We are living in the midst of a global pandemic and our lives have changed in so many ways. The lengths we have had to go to in an effort to contain the spread of the virus known as Covid-19 may feel frustrating, isolating, stressful, or even frightening. We have had to adjust to a lot of changes over the last several weeks and along with that comes a sense of grief. Grief over the loss of our normal activities, our normal interactions, and the roles we normally play. People are being asked to do jobs in entirely different ways or not at all right now. A sense of grief over all of this is only natural.
I recently saw a quote on facebook that really resonated with me. It said, "We are all in the same boat, but we are not all in the same storm." It is important for us to acknowledge that our responses to this are as individual as we are and that is okay. Some have experienced a greater amount of loss than others. Some have lost jobs and some haven't. Some are working from home and some are continuing to work in their typical capacity and experiencing high levels of stress as protocols continuously change. Some are balancing the normal aspects of parenting, remote education, and working from home. We are not all experiencing this in the same way, so it is important to support each other and to remember that our friends, neighbors, and colleagues may be experiencing this very differently than we are. Remember to give others and yourself a little grace in all this.
Understanding the stages of grief can be helpful in situations like this. The stages of grief were originally outlined in the book, On Death and Dying, written by Elizabeth Kübler-Ross and have become a well known framework for approaching grief. Her work includes 5 stages: Denial, Anger, Bargaining, Depression, and Acceptance. I'll go through each stage individually and identify how it can be relevant during the current Covid-19 pandemic.
Denial is typically the first stage of grief and helps us to pace our feelings of grief. We may feel numb or be in a state of disbelief. We may be resistant to acknowledge what is going on around us or the seriousness of our situation.
Once we feel safe enough to acknowledge our feelings, anger typically surfaces. In our current situation, this could be anger toward the situation, anger over the things we have lost (i.e. cancelled plans and events, lost income, connections with others), anger toward government response, or anger with friends and family who may be responding differently than we are. The important thing with anger is to acknowledge the feeling, allow yourself to feel it, and allow others to feel it as well.

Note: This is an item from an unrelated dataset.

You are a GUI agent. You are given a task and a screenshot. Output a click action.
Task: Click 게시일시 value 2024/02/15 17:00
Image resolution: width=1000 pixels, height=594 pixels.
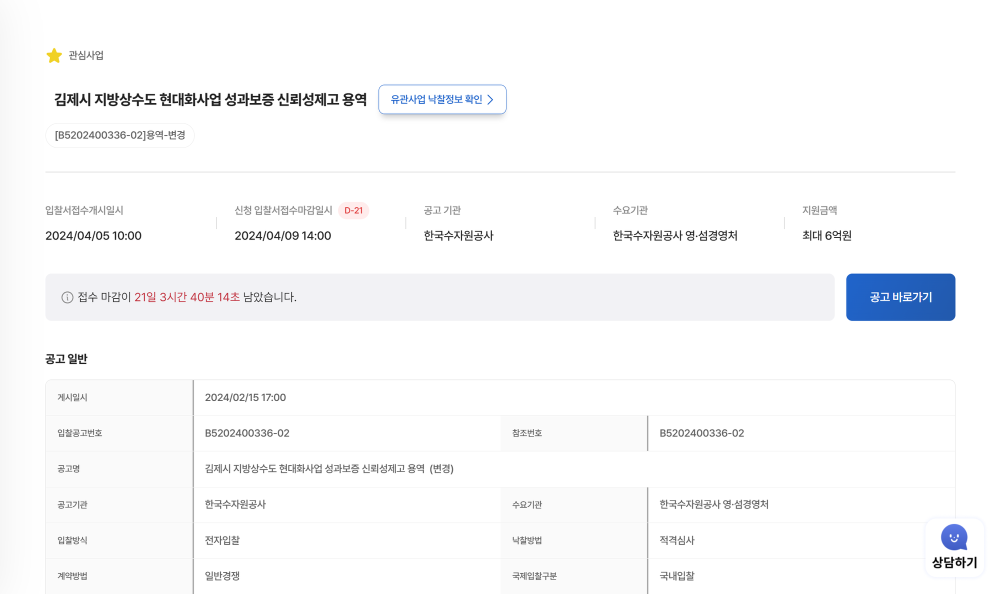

During the bargaining stage of grief, we become caught up in the "what ifs" of the situation. In our current situation, bargaining is about trying to regain a sense of control. We may think things like, "I don't need to worry about this, I am young and healthy", or "I'll be fine if I just wash my hands." We may think things like, "I wish I could go back to before all this started" or "If I could just get a haircut I would feel better." Bargaining gives us a temporary reprieve from painful realities. The important part of bargaining is understanding that it is normal to feel a little out of control and to allow ourselves some grace during this time. Acknowledging our feelings and finding healthy ways to cope are vital for our mental well being.
In this stage we feel a sense of sadness for our loss. We may feel sadness over things we are missing out on. Thoughts like "I'll never get to see my friends again" or "I am financially ruined" start to creep in. During this stage, we acknowledge the depth of our loss and feel it fully. It is important to understand that this is a normal stage of grief and not a sign of mental illness. Feeling sad or depressed given our current circumstances is to be expected. During this stage it is important to use healthy coping skills and connect with others in whatever way you can.
This stage is about accepting our reality. It's not about being okay with it, but understanding that it is our reality and finding ways to find a sense of control. We acknowledge that we can't control the pandemic, but find comfort in setting a schedule or finding ways to do our part to prevent the spread of the disease.
It is important to note that these stages are not necessarily linear. You may go through all the stages in the order prescribed, or you may go through them in a different order. You may experience some stages longer than others, or you may not experience some of the stages at all. Grief responses vary and there is not a "right" way to grieve. However you grieve, remember to allow yourself to feel those tough emotions and find ways to support yourself and others as we all work through this together.